Leaphorn had nodded.

'You weren't listening. I asked you why you decided to quit.'

Leaphorn had said nothing for a while. 'Just tired.'

Thatcher had shaken his head. 'You're going to miss it.'

'No, you get older. Or wiser. You realize it doesn't really make any difference.'

'Emma was a wonderful woman,' Thatcher had told him. 'This won't bring her back.'

'No, it won't.'

'She were alive, she'd say: Joe, don't quit.' She'd say, 'You can't quit living. I've heard her say things just like that.'

'Probably,' Leaphorn had said. 'But I just don't want to do it anymore.'

'Okay,' Thatcher drove awhile. 'Change the subject. I think women who have hyphenated names like that are going to be rich. Old-money rich. Hard to work with. Stereotyping, but it's the way my mind works.'

Then Leaphorn had been saved from thinking of something to say to that by an unusually jarring chughole. Now he was saved from thinking about it again. A medium-sized man wearing a neatly pressed U.S. Park Service uniform emerged from the doorway marked PERSONNEL ONLY. He walked into the field of slanting autumn sunlight streaming through the windows of the visitors' center. He looked at them curiously.

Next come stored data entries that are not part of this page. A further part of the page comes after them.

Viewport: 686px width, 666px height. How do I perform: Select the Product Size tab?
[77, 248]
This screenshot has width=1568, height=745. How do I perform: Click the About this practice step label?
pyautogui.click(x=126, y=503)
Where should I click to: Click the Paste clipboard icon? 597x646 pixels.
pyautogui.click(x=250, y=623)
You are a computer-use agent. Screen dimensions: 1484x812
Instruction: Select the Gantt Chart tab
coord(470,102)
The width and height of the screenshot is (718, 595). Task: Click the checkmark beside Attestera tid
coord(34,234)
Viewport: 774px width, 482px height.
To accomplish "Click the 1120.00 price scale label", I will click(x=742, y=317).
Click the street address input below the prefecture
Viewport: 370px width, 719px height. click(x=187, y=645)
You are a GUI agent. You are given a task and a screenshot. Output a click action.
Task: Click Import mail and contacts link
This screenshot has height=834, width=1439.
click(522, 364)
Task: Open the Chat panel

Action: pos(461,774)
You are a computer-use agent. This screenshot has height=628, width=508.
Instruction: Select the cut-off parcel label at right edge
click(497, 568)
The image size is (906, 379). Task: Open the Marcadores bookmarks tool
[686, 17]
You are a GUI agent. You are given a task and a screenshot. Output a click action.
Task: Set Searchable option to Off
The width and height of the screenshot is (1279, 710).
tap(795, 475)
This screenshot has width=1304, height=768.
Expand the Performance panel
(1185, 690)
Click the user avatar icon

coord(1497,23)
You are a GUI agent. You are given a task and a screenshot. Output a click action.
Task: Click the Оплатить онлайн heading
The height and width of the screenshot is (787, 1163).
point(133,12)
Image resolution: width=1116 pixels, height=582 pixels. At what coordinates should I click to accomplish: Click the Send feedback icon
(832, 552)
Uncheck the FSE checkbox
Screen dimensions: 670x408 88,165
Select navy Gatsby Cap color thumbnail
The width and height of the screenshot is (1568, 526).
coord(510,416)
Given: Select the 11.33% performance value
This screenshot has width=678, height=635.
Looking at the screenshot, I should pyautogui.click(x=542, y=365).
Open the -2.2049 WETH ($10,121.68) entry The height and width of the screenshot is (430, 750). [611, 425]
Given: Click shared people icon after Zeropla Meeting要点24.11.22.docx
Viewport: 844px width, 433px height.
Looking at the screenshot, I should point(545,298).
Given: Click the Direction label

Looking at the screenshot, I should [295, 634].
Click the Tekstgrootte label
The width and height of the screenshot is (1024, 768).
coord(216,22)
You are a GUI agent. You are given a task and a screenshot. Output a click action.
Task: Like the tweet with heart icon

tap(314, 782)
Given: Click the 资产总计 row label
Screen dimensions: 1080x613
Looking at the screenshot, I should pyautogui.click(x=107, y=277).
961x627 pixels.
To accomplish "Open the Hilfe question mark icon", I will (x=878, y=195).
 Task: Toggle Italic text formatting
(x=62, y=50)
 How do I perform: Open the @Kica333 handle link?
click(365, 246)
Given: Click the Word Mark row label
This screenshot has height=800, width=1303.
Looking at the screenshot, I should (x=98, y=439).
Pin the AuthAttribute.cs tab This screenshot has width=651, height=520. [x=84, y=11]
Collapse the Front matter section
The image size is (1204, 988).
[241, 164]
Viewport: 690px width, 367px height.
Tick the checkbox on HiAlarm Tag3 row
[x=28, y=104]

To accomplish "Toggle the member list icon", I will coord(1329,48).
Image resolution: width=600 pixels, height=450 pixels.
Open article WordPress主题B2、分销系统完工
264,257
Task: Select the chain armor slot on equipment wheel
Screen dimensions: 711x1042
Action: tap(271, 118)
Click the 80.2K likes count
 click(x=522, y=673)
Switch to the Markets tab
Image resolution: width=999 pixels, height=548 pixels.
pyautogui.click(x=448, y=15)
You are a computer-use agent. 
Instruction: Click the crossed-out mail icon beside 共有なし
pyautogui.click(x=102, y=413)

'I'm Bob Luna,' he said. 'This is about Ellie?'

Thatcher extracted a leather folder from his jacket and showed Luna a Bureau of Land Management law enforcement badge. 'L. D. Thatcher,' he said. 'And this is Lieutenant Leaphorn. Navajo Tribal Police. Need to talk to Ms. Friedman-Bernal.' He pulled an envelope from his jacket pocket. 'Have a search warrant here to take a look at her place.'

Luna's expression was puzzled. At first glance he had looked surprisingly young to Leaphorn to be superintendent of such an important park--his round, good-humored face would be perpetually boyish. Now, in the sunlight, the networks of lines around his eyes and at the corners of his mouth were visible. The sun and aridity of the Colorado Plateau acts quickly on the skin of whites, but it takes time to deepen the furrows. Luna was older than he looked.

'Talk to her?' Luna said. 'You mean she's here? She's come back?'

Now it was Thatcher's turn to be surprised. 'Doesn't she work here?'

'But she's missing,' Luna said. 'Isn't that what you're here about? We reported it a week ago. More like two weeks.'

'Missing?' Thatcher said. 'Whadaya mean missing?'

Luna's face had become slightly flushed. He opened his mouth. Closed it. Inhaled. Young as he looked, Luna was superintendent of this park, which meant he had a lot of experience being patient with people.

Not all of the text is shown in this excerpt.